Entries on finding words and elements:
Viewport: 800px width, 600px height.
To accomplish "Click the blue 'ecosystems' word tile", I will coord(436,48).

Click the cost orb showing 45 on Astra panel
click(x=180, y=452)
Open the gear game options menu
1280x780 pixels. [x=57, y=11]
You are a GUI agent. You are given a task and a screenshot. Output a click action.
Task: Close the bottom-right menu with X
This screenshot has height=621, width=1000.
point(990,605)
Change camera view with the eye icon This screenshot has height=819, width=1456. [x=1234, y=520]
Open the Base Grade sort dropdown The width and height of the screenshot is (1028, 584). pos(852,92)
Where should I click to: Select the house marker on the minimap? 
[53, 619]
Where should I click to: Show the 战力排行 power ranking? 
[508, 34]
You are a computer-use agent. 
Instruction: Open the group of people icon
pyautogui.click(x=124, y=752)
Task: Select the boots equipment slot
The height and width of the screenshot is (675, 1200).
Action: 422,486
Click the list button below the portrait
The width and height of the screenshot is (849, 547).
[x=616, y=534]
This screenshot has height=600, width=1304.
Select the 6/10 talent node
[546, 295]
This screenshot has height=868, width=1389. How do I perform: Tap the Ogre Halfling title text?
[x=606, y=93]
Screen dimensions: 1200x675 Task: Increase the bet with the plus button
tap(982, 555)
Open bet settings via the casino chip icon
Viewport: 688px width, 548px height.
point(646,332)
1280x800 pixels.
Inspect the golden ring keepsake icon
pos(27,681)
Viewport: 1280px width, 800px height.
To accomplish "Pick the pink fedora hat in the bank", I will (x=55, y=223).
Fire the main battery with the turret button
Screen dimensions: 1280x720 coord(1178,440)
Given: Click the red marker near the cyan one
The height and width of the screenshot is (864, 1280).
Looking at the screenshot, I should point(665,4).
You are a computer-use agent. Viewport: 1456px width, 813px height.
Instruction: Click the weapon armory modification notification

Exercise:
Retype the part of the listing above that opens with the line containing "Open the Base" and closes with the line containing "[x=616, y=534]", keeping every line unchanged.

Exercise solution:
Open the Base Grade sort dropdown The width and height of the screenshot is (1028, 584). pos(852,92)
Where should I click to: Select the house marker on the minimap? 
[53, 619]
Where should I click to: Show the 战力排行 power ranking? 
[508, 34]
You are a computer-use agent. 
Instruction: Open the group of people icon
pyautogui.click(x=124, y=752)
Task: Select the boots equipment slot
The height and width of the screenshot is (675, 1200).
Action: 422,486
Click the list button below the portrait
The width and height of the screenshot is (849, 547).
[x=616, y=534]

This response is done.